RECORD EXTRACTS section start

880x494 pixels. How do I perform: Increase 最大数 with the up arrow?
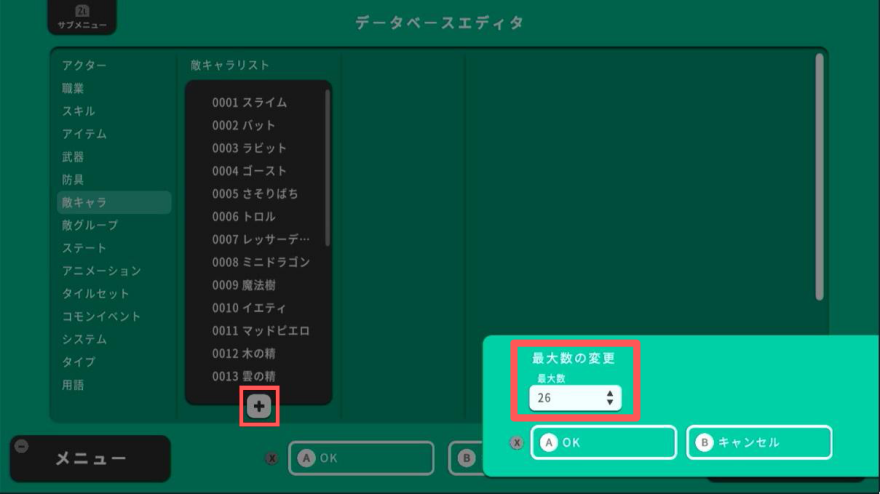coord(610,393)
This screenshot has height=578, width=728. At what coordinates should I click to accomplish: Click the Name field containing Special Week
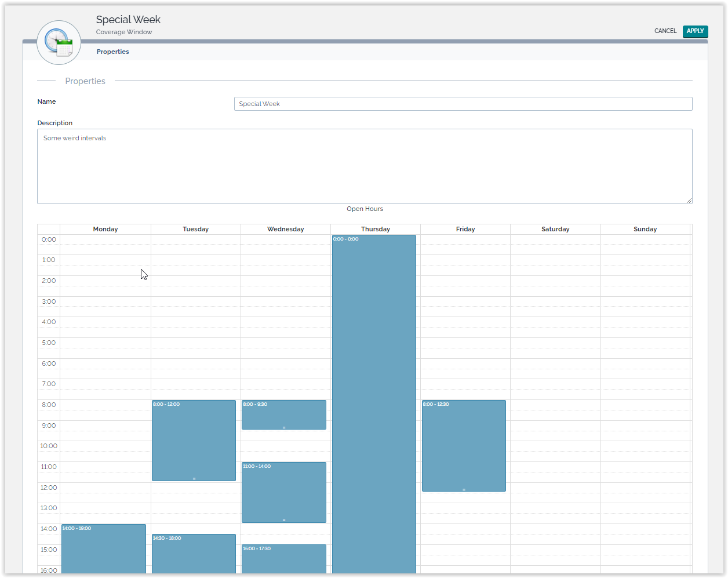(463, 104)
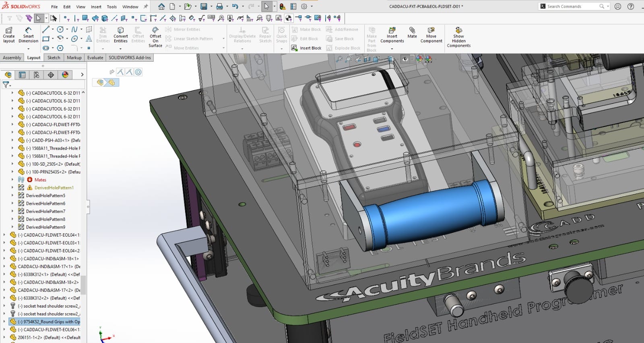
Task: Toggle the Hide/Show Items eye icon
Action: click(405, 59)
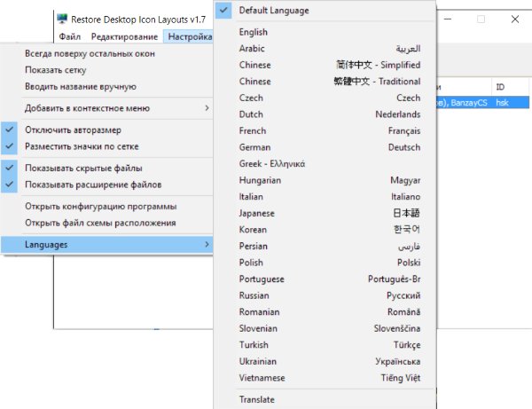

RECORD EXTRACTS section end

EXERCISE GOAL =
Leaving every picture out, write out exactly the lines from the one that holds "This screenshot has" through the end of the listing, both included.

ANSWER SPACE =
This screenshot has height=578, width=728. At what coordinates should I click to accomplish: Click the Name field containing Special Week
(463, 104)
Task: Toggle the Hide/Show Items eye icon
Action: click(405, 59)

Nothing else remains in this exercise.